My favorite holiday is almost upon us.
I love Thanksgiving for many reasons. To name a few: Family, food, seconds, thirds, dessert, seconds on dessert, the after-dinner nap, then, last but not least, leftovers.
Turkey sandwiches, turkey pot pie, turkey casseroles, turkey everything. Leftovers are usually scarce in my house after 3 days, (and the same probably goes for you), but something that you may have forgotten about is that extra can of cranberry sauce you bought for the feast but never got opened.
Now there is a way to use it up. A wonderful way that can extend those leftovers a little more—and it hardly takes any time or work to whip this one up.
Cranberry Chicken (From The Six O’Clock Scramble)
Prep: 5 minutes Cook: 10 minutes
- 1 tbsp olive oil
- 4 boneless, skinless chicken breasts (about 1 1/2 lbs), cut into 1-inch pieces (You can also use your leftover turkey!)

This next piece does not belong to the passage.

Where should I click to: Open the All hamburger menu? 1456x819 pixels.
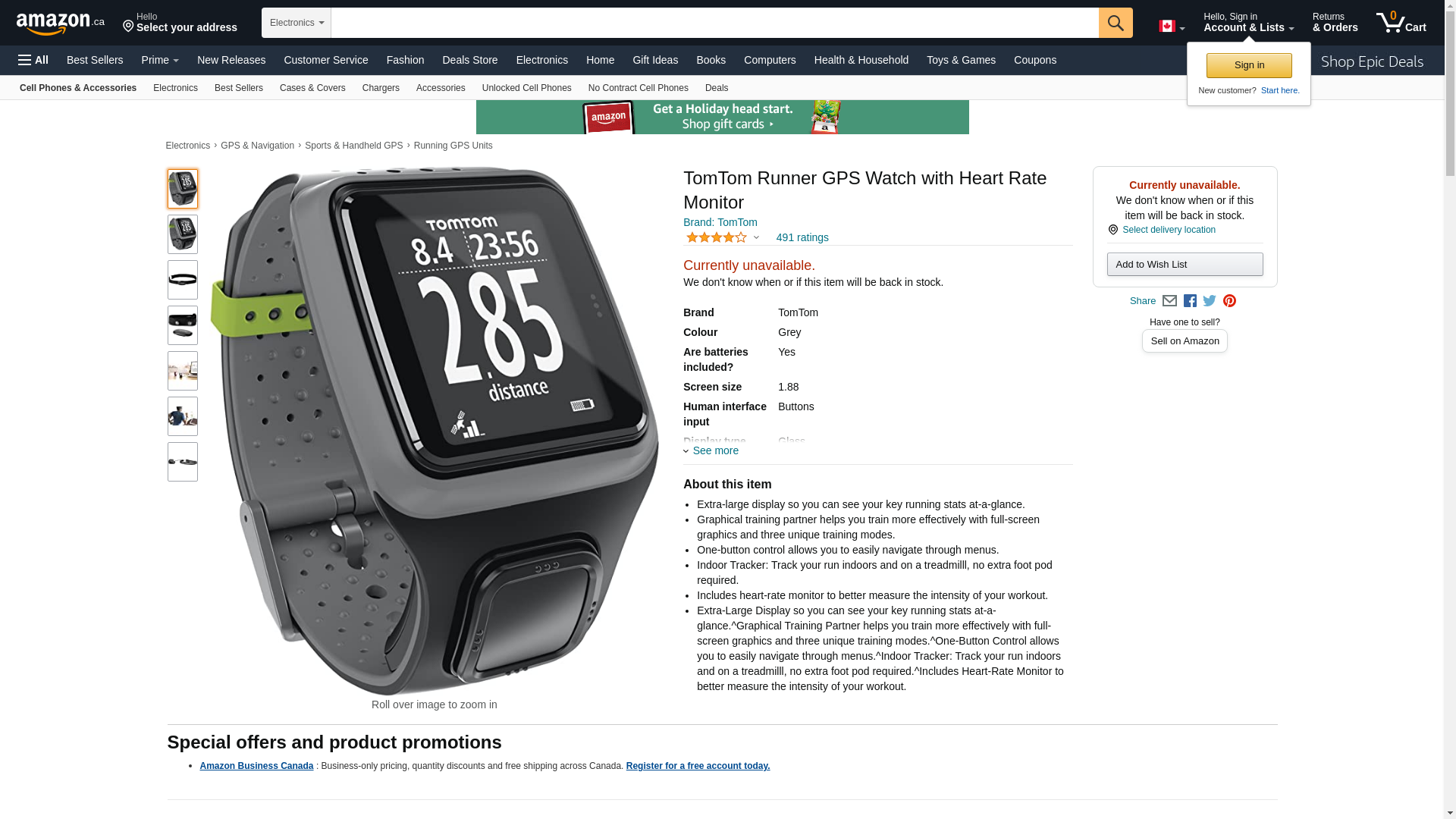33,60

- 1 can (15 oz) cranberry sauce (I used jellied. You can also use 2 cups of leftover homemade cranberry sauce)
- 2 tbsp Dijon mustard
- 1/4 cup orange juice
- 1/4 cup dried cranberries (optional)
- 1/4 cup sliced almonds (optional)
1. Heat oil over medium-high heat in a large skillet. Add the chicken or turkey and saute until it is no longer pink in the center, about 6-8 minutes (if using pre-cooked turkey, heat with less oil until warm.)
2. Meanwhile, in a bowl, mix together the cranberry sauce, mustard, and orange juice. Pour the mixture over the chicken and heat until it is warmed through. Top the chicken with dried cranberries and toasted almonds if desired.
My Two Cents: Did you know that I don’t actually like cranberry sauce? I actually was completely revolted by it as a child and never ate any at Thanksgiving dinner. I thought it was too bitter, and those cans of cranberry sauce weirded me out—mainly because I could see the ridges of the can on the wiggly stuff that was plopped into a bowl.
Now that my taste buds have dulled a bit since childhood, I can tolerate cranberry sauce a little better, but I still don’t like it by itself. I much prefer it mixed in with something else, or in sandwiches the next day.
So I was drawn to this recipe because canned cranberry sauce was mixed in with Dijon mustard and orange juice. I thought those two things would mellow out the bitterness of cranberry sauce…ding ding! It did!
Cranberry sauce can have another chance in my life. What really needs to happen is for me to make a homemade cranberry sauce. Just like anything, homemade is always better than anything out of a can.
I served this over a bed of couscous and some edamame. If I were eating it with leftovers though, I’d probably serve with the leftover greens from dinner (brussels sprouts, green beans, broccoli), and stuffing.
Thanksgiving. You cannot come soon enough.